Today we spent some time in a Trappist Abbey (the photo is of their tabernacle) as sort of the celebration of this day, feast of Mary, Queen of Heaven and Earth. The quiet chapel reminded us of the article of Jim Arraj we read yesterday night on Reginald Garrigou-LaGrange and two principles he stressed in his mystical theology, namely that all of us is called for contemplation and that contemplation is infused contemplation, free gift of God, not result of our active efforts:
" The universal call to contemplation, and this identification of contemplation with infused contemplation are the twin pillars that support Garrigou-LaGrange’s mystical theology, and instead of being forgotten, they ought to remain in the forefront of our minds when we look at the contemporary attempts to renew the contemplative life.... When a new interest in the contemplative life arose after the Second Vatican Council, these battles, when they were remembered at all, were remembered with distaste, and while Garrigou-LaGrange’s idea of the universal call to contemplation had gone mainstream, and thus survived, his insistence on contemplation as infused contemplation was forgotten.But how else can people be rather indiscriminately invited to practice contemplative prayer unless contemplation is understood as something within our power to do? But if it is something that we can do, then it is a matter of the exercise of the human faculties, however subtly we are urged to exercise them, and it is not the infused contemplation which Garrigou-LaGrange accepts at being at the heart of the Christian mystical tradition." (From "Reginald Garrigou-LaGrange
and the Renewal of the Contemplative Life" at http://www.innerexplorations.com/chmystext/reginald.htm )

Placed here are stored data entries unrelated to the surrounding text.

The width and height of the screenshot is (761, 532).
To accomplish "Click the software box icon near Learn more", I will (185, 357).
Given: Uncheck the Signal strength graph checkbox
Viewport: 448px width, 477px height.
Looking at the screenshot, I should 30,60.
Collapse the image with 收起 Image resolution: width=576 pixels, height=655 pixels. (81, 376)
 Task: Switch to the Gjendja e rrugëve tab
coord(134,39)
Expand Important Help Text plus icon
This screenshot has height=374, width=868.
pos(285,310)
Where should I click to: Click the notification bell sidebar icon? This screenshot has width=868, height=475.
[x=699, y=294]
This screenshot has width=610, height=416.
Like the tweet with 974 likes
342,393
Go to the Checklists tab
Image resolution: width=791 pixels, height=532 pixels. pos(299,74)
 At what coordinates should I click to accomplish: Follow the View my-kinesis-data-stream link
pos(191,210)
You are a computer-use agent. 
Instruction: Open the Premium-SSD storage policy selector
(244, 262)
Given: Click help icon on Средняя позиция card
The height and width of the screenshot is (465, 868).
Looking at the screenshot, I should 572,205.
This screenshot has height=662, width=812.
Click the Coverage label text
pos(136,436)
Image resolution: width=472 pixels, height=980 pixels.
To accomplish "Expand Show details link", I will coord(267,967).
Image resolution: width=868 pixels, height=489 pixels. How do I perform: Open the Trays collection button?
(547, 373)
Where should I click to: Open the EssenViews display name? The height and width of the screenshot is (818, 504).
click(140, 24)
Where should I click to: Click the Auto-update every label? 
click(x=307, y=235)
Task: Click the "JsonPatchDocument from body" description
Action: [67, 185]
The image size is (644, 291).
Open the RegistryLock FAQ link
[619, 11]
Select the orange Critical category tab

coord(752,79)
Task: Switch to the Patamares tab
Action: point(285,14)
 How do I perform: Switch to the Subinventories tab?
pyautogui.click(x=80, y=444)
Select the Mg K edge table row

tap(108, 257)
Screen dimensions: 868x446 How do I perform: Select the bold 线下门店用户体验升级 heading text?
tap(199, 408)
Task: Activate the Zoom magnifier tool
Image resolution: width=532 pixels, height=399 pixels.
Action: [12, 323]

Read this writing it is rather inspiring. Our take on contemplative life is more or less that we try to expose ourselves to God, giving our time and try to pray as at the moment we are capable and trust that somehow contemplation will be infused, given to us with certainty. Or, as if all prayer had many dimensions and while we see only one - to say it is meditation, vocal prayer, centering prayer etc - all the other dimensions are present and so the infused contemplation, too. While doing many things with intention of searching God and what is good we are growing in love and knowledge of God and what else is infused prayer if not the infused love of God in our hearts by the Holy Spirit (Rom 5:5).